## START ROWS
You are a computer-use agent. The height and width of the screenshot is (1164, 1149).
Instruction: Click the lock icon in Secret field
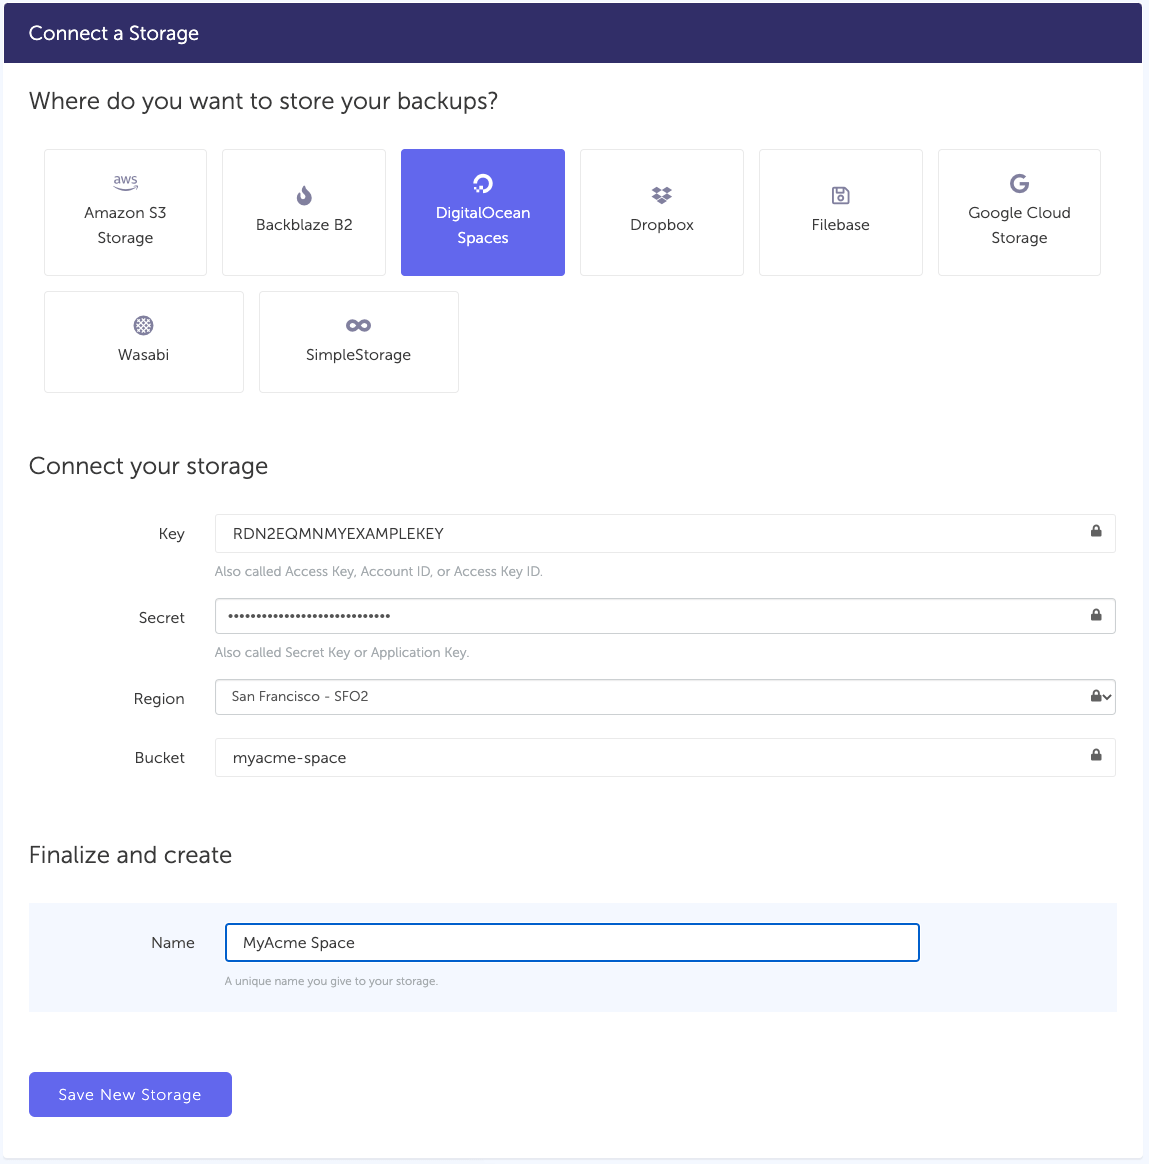click(x=1096, y=615)
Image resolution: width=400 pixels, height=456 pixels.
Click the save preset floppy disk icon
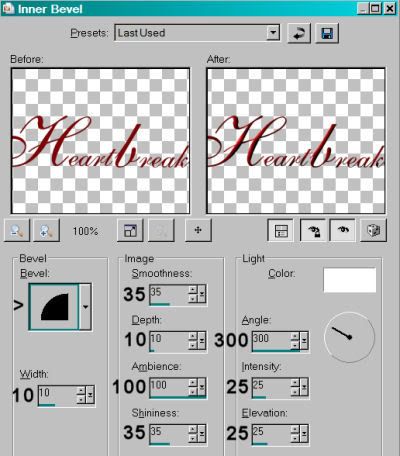pyautogui.click(x=327, y=33)
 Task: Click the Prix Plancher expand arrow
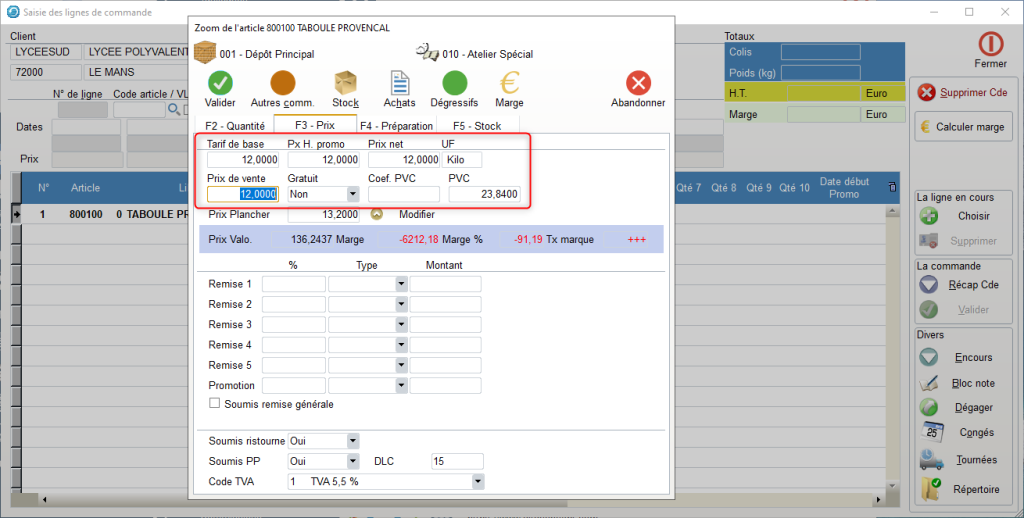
## END ROWS
§ **AIM OF THE EXERCISE**
Copy out the lines of the material above word for word, leaving out the pictures.

§ **REPLY TO THE TASK**
You are a computer-use agent. The height and width of the screenshot is (1164, 1149).
Instruction: Click the lock icon in Secret field
click(x=1096, y=615)
Image resolution: width=400 pixels, height=456 pixels.
Click the save preset floppy disk icon
pyautogui.click(x=327, y=33)
 Task: Click the Prix Plancher expand arrow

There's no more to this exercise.